Monday, July 30, 2012

Women of Strength

I was thinking today about how we view ourselves as women these days as strong and powerful compared to women of the past who had fewer rights and many more restrictions in their lives, and you know I think actually the women of my past were far more powerful and must stronger women than I am.

From the great great great Grandmother Sarah Ann Abbott ,who outlived a husband and lived through the deaths of 8 of her children, to Margaret Rea  who followed her husband from Ireland to KatiKati, only to end up living with her family of 4 young children  in a grass hut while her husband worked industriously trying to cultivate a farm out of previously untouched land.

Take Mary Ann Gleeson as an example. She left Ireland alone  at age 16 and sailed on the “Broddick Castle” – a trip that  started on the 7th Octover 1875 and didnt end till the ship reached Auckland  on March 25th 1876.

She was but 16 years old, alone and travelling to a new land to stay with an Uncle.

Within a few years she had met and married James Goodwin, a railway worker. Within 18 years she had 10 children, and within 4 years of the youngest being born, her husband had died, leaving her alone with a newly leased farm to run and manage.

Such strength Im afraid I know I dont possess, though I hope some modicum of it has passed down the gene pool to me should I need to call on it some day.


Mrs Mary Ann Goodwin 63 Years in Waikato
Mrs Mary Ann Goodwin, widow of the late Mr, James Goodwin, who died at the home of her daughter, Mrs, R.J.Maisey, Allen Street Morrinsville on Sunday,aged 82 years, had been a resident of the Waikato for the past 63 years.
After spending her early life in Dublin, Mrs,Goodwin came to New Zealand in 1876 on the well known passenger ship, Brodick Castle, to an uncle in Te Awamutu. In 1880 she married Mr Goodwin, whose parents were very early settlers of the Auckland Province. Mrs and Mrs Goodwin lived at Te Awamutu and Hamilton, Mr Goodwin being employed on the railway. In the early eighties he was one of the men engaged in the construction of the railway bridge over the Waikato as a preliminary to the extension of the railway lines to Morrinsville, Te Aroha and Tirau.
In 1897 Mr Goodwin made plans to go farming as his sons were growing up, but he died after a brief illness as the result of a chill. His widow was left with a family of nine children the eldest being only 16 years of age. With courage typical of the pioneering generation in the Waikato, Mrs Goodwin and her sons carried on a farm at Newstead for many years until the family had grown up.
For Some years Mrs Goodwin lived in retirement at Morrinsville. She enjoyed fairly good health and retained her faculties until the end. Of a retiring nature, Mrs Goodwin was always please to chat about the pioneering days in the Waikato , and possessed a splendid memory of those critical times when prices for produce and also wages were very low, and the task of bringing up a large family was very hard. Mrs Goodwin’s eldest son, William was killed on active service during the Great War. A daughter also predeceased her. She is survived by six sons and one daughter who are: Messrs, James Goodwin(Auckland), Philip Goodwin (Wellington), Percy Goodwin( Dargaville), George Godwin, (Papatoetoe), Lionel Goodwin (Hastings), Norman Godwin( Manurewa) and Mrs R J Maisey ( Morrinsville).
The interment took place at the Piako Cemetery yesterday, The Rev G A Naylor conducted the service



Im very excited about your upcoming Family History Month at Digital Scrapbook Place.  Many of our members began scrapping to share their family history stories, many want to learn the best ways to discover a  new hobby in Genealogy. If you are at all interested in either you should definitely pop along to DSP and check out the wonderful community we are developing amongst Genealogists and Scrappers alike.

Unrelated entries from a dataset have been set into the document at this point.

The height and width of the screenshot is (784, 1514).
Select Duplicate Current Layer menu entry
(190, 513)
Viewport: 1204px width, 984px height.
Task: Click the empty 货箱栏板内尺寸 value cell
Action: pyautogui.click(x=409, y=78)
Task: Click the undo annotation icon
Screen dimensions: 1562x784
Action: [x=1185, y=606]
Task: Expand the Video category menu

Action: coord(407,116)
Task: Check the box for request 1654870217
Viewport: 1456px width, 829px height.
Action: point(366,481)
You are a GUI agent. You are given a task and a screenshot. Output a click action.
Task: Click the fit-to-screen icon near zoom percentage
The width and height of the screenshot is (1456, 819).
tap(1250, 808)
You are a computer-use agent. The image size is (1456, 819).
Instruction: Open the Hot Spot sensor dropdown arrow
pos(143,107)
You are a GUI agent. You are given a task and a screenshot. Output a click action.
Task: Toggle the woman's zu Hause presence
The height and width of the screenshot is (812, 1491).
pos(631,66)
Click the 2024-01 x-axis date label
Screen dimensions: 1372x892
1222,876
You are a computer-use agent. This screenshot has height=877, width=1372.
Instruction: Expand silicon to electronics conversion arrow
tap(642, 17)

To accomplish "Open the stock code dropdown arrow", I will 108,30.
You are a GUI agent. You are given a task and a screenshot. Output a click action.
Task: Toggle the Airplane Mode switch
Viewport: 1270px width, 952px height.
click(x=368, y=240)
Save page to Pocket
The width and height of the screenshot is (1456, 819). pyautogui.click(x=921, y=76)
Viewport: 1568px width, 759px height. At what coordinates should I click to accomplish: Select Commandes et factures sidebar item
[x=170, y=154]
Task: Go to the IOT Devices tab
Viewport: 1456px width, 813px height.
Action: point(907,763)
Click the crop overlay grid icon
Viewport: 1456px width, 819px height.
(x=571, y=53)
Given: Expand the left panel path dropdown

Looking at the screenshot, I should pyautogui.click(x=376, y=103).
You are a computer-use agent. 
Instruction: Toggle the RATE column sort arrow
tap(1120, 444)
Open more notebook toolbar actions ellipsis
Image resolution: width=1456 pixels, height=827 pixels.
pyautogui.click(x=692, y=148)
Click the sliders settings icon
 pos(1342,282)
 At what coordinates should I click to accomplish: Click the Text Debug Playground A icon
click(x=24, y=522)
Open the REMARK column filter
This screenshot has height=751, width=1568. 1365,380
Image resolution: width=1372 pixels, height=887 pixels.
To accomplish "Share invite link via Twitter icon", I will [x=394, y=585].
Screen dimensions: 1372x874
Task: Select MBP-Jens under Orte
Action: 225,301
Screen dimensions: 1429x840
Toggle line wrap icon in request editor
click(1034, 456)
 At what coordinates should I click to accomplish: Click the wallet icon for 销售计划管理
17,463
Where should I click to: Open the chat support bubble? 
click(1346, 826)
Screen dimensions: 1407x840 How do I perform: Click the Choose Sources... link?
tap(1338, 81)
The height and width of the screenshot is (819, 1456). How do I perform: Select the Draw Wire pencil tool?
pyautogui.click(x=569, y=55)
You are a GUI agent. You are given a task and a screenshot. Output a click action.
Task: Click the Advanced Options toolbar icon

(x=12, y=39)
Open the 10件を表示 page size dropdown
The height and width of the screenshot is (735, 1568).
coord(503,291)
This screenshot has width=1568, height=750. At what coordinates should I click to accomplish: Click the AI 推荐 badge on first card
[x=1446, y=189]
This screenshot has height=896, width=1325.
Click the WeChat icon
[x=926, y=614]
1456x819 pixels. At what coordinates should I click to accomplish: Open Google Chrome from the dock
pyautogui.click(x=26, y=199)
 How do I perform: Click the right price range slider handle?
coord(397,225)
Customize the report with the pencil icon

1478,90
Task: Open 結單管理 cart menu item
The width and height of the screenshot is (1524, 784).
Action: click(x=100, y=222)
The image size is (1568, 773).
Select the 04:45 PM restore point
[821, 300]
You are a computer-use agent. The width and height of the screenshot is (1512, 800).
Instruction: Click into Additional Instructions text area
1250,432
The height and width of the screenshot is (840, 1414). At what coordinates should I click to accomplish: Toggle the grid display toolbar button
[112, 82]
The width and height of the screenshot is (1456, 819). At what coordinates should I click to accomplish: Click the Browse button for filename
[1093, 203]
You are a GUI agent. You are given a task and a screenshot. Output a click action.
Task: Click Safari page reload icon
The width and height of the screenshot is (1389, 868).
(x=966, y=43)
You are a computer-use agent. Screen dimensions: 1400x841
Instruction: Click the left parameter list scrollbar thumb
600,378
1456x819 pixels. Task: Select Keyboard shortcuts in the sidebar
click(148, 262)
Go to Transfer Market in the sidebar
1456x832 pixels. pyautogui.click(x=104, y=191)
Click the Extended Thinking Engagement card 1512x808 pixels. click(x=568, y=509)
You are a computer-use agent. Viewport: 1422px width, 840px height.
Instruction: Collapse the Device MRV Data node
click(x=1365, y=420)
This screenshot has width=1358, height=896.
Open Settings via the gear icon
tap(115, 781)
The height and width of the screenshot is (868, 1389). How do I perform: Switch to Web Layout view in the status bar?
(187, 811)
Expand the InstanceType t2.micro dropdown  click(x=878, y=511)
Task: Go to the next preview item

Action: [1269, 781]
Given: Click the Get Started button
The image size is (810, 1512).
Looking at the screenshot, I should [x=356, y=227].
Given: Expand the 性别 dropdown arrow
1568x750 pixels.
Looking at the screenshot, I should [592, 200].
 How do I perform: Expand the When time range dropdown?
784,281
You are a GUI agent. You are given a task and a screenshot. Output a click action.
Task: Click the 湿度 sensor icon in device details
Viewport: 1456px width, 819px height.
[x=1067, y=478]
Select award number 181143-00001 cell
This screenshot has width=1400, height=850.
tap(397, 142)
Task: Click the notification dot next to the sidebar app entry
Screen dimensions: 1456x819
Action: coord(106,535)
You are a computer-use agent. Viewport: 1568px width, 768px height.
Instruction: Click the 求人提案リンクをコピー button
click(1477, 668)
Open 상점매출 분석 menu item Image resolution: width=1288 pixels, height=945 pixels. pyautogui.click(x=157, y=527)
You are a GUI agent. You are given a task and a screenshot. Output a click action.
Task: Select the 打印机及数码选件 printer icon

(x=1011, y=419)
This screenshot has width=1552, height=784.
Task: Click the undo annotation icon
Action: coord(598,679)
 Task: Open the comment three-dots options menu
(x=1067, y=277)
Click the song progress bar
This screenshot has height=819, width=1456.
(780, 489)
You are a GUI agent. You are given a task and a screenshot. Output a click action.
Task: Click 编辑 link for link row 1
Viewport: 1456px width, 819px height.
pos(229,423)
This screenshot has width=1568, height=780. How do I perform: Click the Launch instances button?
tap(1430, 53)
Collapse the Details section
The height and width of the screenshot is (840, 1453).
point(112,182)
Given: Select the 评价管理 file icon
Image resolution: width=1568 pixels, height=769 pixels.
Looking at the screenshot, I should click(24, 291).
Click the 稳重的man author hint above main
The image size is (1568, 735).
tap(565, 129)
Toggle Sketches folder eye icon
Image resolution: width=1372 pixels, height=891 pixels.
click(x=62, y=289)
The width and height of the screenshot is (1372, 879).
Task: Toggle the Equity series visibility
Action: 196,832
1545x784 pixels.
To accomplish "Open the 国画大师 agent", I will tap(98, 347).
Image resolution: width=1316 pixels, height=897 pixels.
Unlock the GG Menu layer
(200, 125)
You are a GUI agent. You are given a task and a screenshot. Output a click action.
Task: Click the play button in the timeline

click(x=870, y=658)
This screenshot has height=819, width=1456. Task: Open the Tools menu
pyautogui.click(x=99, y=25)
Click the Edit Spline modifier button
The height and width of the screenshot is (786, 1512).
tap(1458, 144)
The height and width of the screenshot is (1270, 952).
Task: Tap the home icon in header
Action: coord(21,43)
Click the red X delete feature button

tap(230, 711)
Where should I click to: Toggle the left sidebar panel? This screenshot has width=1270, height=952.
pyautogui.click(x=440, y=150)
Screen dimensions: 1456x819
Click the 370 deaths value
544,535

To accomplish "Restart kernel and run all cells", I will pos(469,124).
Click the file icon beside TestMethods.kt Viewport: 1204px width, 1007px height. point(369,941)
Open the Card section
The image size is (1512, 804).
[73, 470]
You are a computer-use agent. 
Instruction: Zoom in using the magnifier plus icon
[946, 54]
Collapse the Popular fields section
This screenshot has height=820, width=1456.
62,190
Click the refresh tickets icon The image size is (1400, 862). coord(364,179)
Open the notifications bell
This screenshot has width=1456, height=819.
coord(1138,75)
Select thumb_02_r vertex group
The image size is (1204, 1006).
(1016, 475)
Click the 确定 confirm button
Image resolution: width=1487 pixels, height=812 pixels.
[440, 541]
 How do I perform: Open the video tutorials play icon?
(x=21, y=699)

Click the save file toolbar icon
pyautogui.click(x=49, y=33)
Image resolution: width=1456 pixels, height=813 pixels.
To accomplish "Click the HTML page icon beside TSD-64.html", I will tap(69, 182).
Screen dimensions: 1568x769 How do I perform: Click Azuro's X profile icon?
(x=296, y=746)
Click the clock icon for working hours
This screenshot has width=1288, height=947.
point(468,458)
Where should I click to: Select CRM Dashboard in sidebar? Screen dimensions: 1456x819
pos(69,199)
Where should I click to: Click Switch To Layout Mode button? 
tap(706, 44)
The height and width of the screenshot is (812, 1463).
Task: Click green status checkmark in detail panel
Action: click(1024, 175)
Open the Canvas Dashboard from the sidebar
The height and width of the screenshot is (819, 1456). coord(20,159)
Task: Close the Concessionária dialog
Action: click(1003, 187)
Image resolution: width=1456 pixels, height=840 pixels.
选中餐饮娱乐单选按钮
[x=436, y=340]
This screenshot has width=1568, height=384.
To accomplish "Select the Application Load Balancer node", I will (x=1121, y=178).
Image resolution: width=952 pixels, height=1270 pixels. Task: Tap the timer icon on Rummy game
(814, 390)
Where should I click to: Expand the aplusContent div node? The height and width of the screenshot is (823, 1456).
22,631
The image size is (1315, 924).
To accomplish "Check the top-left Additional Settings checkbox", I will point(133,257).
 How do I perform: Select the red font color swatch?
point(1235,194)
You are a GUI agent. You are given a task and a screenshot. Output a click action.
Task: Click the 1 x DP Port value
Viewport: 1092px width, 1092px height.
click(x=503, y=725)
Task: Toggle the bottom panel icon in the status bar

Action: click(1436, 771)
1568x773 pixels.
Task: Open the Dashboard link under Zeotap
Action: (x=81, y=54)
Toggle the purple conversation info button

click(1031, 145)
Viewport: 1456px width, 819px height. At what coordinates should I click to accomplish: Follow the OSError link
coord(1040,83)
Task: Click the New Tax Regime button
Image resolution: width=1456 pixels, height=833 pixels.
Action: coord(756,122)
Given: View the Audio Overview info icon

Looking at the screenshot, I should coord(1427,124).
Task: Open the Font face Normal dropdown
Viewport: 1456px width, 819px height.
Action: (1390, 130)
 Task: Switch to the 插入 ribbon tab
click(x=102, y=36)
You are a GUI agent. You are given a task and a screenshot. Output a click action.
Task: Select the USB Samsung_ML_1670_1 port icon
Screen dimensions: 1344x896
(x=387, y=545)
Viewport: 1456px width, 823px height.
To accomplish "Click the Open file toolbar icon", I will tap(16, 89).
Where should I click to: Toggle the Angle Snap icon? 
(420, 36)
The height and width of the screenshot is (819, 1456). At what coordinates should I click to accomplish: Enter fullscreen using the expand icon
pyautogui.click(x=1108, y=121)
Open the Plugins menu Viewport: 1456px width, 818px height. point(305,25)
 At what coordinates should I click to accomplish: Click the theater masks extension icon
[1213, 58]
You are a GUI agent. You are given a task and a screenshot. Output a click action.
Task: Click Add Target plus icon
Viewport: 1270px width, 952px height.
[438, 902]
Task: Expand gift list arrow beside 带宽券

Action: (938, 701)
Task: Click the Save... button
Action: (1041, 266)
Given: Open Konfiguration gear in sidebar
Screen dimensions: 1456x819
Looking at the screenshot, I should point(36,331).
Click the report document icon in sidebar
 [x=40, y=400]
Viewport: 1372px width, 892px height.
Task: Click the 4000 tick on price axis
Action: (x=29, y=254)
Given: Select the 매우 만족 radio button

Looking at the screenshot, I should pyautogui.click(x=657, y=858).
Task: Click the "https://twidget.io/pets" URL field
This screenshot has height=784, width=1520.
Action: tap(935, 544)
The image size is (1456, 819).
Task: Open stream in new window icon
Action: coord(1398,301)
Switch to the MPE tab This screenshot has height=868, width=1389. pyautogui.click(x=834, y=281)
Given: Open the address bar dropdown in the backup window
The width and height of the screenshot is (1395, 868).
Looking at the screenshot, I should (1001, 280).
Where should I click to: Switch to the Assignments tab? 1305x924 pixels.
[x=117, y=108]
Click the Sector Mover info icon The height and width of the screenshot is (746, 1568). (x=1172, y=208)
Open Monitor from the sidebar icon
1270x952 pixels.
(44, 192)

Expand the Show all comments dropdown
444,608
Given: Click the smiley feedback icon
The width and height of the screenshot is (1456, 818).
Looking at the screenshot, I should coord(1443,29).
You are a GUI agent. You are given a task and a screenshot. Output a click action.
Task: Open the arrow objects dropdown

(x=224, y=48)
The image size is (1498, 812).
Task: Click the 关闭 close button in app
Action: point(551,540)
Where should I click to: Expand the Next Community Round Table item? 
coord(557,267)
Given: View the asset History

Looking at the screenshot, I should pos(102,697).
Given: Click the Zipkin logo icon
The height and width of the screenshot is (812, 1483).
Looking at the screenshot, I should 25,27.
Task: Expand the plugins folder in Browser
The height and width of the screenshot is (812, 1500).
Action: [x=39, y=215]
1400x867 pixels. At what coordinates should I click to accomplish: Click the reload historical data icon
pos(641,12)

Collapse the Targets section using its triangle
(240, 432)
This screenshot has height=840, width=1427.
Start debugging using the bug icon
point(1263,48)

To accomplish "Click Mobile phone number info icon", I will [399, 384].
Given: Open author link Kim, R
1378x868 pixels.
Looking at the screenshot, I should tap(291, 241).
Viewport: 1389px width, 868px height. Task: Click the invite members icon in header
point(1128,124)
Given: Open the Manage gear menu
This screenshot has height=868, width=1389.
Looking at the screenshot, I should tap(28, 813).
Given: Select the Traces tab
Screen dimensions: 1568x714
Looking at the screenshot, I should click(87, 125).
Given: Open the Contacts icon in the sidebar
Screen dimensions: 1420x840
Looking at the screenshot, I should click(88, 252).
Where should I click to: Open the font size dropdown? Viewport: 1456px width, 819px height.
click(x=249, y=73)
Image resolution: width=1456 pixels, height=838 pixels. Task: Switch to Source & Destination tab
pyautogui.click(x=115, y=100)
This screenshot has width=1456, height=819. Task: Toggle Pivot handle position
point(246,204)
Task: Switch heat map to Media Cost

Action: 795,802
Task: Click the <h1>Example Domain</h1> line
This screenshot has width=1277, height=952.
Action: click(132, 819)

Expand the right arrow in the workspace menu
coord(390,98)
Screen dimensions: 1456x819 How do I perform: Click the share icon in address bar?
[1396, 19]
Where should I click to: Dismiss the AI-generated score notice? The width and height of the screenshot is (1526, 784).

We will be hosting chats several times a week in our chat rooms, and have lots of ideas to get you started, and discounts on products that will make creating a wondeful visually beautiful display of your research.


  1. My great grandmother was aboard the Brodick Castle when in left London in early October 1875 and lost it's mast in the Bay of Biscay a few days later. See

    She was also Irish and aged 17. By the time the ship was towed back to Plymouth she had had enough so went back to Ireland, eventually making it out to Auckland a couple of years later.

  2. I didn't realise how common it was for single girls to emigrate . Seems like a huge thing by todays standards. I bet our ancestors knew each other!! It certainly sounded like an eventful journey ..thanks for the link.